### Your instructions
Nothing is needed except the lines below that run from the one with "This screenshot has width=762, height=596." through the one with "Task: Click the 'Переход", repeated exactly.

### Material supplied
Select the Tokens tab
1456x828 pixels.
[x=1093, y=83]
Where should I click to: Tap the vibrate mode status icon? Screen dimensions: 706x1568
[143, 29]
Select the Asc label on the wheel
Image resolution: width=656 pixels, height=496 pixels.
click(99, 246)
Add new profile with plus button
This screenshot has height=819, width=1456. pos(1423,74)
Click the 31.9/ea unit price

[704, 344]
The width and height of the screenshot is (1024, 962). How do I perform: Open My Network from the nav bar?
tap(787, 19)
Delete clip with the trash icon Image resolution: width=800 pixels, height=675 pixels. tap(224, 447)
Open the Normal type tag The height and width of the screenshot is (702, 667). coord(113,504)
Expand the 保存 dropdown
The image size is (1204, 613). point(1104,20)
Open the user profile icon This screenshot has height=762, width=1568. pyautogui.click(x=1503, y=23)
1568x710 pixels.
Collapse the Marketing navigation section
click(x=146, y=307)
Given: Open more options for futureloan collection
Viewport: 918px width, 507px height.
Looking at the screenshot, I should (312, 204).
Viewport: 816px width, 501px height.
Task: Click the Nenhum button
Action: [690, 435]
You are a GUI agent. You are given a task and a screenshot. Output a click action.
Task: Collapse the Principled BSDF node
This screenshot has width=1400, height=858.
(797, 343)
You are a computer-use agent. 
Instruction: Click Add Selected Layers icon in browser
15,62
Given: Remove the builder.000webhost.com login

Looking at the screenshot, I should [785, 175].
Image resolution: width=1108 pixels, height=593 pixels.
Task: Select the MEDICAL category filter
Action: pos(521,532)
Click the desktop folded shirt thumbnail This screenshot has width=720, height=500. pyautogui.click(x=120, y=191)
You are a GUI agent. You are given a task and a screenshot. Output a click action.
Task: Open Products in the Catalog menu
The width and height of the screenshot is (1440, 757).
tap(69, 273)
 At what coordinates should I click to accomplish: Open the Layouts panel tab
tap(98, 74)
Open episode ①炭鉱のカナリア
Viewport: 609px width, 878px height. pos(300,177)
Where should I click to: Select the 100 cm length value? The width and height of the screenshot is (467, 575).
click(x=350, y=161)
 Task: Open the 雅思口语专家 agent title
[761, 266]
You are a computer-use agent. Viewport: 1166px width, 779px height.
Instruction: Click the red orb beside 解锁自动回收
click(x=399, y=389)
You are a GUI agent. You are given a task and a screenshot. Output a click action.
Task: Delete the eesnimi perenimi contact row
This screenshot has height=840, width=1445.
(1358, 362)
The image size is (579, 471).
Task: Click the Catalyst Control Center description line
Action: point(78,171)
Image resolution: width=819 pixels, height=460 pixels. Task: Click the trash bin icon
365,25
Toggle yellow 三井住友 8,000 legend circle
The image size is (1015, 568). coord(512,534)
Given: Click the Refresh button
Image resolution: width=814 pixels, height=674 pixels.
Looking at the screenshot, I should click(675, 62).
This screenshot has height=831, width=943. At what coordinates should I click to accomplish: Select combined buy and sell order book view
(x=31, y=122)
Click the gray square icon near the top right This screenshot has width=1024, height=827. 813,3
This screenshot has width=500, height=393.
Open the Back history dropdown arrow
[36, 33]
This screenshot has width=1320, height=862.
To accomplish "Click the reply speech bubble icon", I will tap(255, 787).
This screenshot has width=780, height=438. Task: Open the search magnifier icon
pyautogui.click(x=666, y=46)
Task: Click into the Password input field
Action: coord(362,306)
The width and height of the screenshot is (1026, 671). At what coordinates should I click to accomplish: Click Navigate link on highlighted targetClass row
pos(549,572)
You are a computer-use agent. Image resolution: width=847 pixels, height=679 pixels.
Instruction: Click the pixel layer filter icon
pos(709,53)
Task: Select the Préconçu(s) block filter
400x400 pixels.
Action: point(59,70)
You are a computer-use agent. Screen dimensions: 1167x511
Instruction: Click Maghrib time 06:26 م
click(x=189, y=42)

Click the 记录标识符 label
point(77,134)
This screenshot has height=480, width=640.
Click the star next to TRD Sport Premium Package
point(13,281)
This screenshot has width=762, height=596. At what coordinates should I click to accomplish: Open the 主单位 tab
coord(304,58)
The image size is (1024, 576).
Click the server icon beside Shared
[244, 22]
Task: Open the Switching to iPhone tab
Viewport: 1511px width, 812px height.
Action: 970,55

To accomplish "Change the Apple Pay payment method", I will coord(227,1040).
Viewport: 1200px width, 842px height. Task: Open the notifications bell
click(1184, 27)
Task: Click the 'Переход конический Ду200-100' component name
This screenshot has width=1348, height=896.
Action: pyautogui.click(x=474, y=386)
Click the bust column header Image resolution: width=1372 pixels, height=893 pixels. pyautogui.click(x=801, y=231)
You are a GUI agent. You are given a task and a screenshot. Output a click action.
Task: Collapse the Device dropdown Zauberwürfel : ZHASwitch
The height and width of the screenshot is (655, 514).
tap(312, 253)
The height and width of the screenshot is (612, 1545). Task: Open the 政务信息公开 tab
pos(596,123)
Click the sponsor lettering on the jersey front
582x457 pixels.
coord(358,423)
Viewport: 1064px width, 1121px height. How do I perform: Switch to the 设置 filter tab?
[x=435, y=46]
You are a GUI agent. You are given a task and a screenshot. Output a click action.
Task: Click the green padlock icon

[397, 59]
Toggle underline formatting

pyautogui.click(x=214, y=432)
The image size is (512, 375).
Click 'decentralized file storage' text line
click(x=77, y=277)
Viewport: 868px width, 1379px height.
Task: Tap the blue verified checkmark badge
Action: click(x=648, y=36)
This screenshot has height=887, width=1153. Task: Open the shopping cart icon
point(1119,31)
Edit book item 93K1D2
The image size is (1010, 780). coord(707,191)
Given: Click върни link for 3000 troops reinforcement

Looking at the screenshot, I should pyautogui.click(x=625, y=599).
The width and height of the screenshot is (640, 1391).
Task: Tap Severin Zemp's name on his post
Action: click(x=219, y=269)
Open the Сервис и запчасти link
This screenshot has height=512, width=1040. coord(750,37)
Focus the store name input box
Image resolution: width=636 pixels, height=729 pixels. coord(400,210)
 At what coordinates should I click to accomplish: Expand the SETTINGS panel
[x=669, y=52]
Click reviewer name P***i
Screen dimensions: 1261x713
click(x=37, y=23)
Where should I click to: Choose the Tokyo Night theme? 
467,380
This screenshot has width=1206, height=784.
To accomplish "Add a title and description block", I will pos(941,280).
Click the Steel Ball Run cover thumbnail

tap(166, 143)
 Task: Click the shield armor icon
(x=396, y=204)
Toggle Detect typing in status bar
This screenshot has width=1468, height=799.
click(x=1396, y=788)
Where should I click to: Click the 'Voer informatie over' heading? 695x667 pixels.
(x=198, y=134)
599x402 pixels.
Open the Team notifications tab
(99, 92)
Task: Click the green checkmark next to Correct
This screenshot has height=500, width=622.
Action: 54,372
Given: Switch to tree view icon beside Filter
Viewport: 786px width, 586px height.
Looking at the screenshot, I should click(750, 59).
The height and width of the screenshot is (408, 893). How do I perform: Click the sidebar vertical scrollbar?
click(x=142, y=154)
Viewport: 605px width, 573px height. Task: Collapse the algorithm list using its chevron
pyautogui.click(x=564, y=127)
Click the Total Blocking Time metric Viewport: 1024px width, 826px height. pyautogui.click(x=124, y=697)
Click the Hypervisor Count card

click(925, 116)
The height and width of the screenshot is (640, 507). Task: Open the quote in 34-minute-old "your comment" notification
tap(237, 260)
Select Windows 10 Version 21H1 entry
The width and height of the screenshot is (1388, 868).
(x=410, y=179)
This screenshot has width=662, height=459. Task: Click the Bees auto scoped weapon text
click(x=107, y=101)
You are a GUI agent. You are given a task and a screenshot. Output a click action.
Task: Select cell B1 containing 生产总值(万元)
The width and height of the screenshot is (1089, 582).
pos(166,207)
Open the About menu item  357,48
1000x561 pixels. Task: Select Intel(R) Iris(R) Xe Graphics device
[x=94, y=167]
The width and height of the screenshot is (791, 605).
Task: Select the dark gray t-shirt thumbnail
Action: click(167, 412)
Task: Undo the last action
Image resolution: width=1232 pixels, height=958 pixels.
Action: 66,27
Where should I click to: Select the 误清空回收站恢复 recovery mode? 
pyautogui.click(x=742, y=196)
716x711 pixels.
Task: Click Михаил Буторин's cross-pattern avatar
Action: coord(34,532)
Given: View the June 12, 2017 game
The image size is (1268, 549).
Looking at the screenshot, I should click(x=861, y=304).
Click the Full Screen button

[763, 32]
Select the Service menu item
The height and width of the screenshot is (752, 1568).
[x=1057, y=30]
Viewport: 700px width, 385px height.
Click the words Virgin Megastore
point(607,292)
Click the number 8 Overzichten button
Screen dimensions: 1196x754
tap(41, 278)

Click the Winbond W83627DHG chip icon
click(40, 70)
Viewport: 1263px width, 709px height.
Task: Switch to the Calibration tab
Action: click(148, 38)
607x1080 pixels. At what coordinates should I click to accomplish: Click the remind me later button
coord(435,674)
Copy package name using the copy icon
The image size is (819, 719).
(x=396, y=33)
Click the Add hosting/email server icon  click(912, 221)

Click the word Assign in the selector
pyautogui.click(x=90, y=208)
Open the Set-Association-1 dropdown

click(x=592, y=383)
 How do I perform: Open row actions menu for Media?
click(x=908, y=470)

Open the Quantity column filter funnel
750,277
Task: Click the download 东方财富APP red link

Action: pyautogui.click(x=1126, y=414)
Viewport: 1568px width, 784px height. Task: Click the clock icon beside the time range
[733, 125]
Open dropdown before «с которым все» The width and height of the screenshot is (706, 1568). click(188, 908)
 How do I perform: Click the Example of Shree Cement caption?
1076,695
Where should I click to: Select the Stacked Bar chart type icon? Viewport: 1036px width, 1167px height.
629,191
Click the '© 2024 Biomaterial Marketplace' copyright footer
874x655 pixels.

### Solution to the problem
This screenshot has width=762, height=596. At what coordinates should I click to accomplish: Open the 主单位 tab
coord(304,58)
The image size is (1024, 576).
Click the server icon beside Shared
[244, 22]
Task: Open the Switching to iPhone tab
Viewport: 1511px width, 812px height.
Action: 970,55

To accomplish "Change the Apple Pay payment method", I will coord(227,1040).
Viewport: 1200px width, 842px height. Task: Open the notifications bell
click(1184, 27)
Task: Click the 'Переход конический Ду200-100' component name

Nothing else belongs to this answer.